[start DOCUMENT TEXT]

Module 2 — Page 6 of 13

Dual Roles and Workplace Supervision

When Roles Overlap

In many professional contexts — particularly within Family Dispute Resolution, counselling, and community services — supervisors and supervisees often share multiple professional relationships.

A supervisor may also be:

These dual (or multiple) relationships are not inherently problematic, but they require careful awareness, transparency, and ethical management. Without clarity, boundaries can blur and supervision can lose its sense of safety and purpose.

Key Insight:
The strength of a supervision relationship lies not in avoiding dual roles, which in a practical sense may be impossible, but in managing them ethically and reflectively.

The Ethical Risks of Dual Roles

Dual roles can introduce power imbalances, confidentiality dilemmas, or conflicts of interest that impact the supervisee’s sense of safety and openness.

Potential Challenge Example Ethical Risk
Power and Evaluation The supervisor is also the supervisee’s line manager. The supervisee may withhold reflective material for fear of performance consequences.
Role Confusion The supervisor alternates between mediator, trainer, and manager. Boundaries become unclear; supervisee uncertain about expectations.

[end DOCUMENT TEXT]
[start DATA SECTION]

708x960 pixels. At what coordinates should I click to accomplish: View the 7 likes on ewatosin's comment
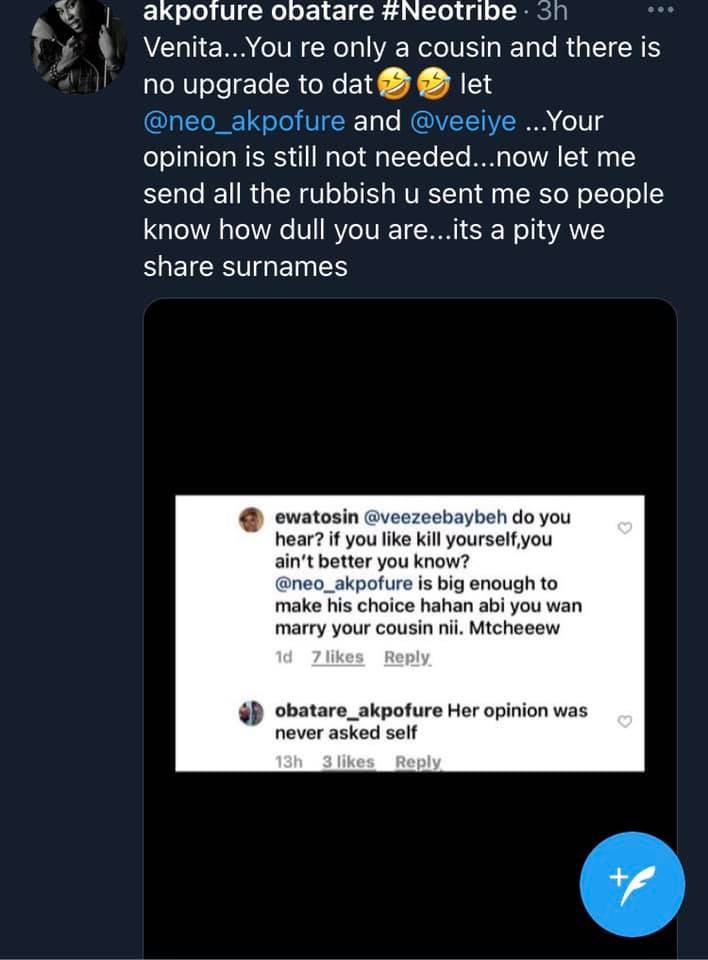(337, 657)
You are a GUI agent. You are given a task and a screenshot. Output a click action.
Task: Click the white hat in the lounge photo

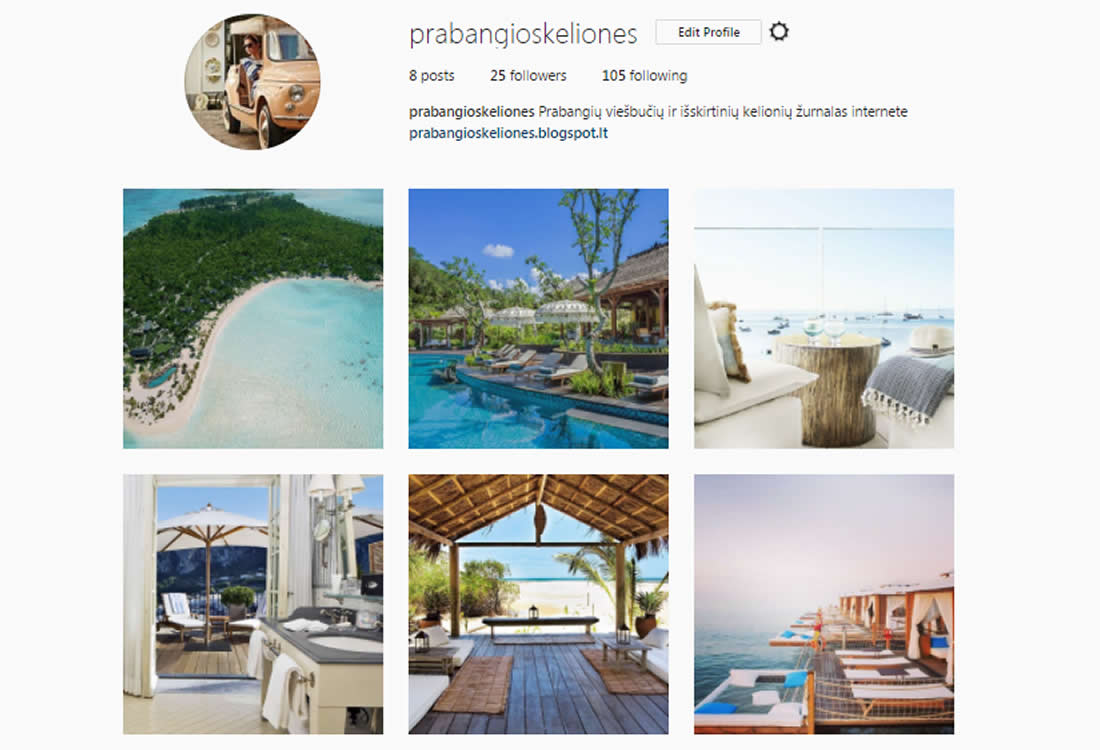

[end DATA SECTION]

■ EXERCISES TO COMPLETE:
**a.** According to the page on dual roles and workplace supervision, which three things can dual roles introduce? List them.
**b.** Translate this sentence from the page on dual roles and workplace supervision into Spanish: "The strength of a supervision relationship lies not in avoiding dual roles, which in a practical sense may be impossible, but in managing them ethically and reflectively."

■ TASK-BY-TASK OUTPUTS:
**a.**
power imbalances
confidentiality dilemmas
conflicts of interest

**b.** La fortaleza de una relación de supervisión no reside en evitar los roles duales, lo cual en un sentido práctico puede ser imposible, sino en gestionarlos de manera ética y reflexiva.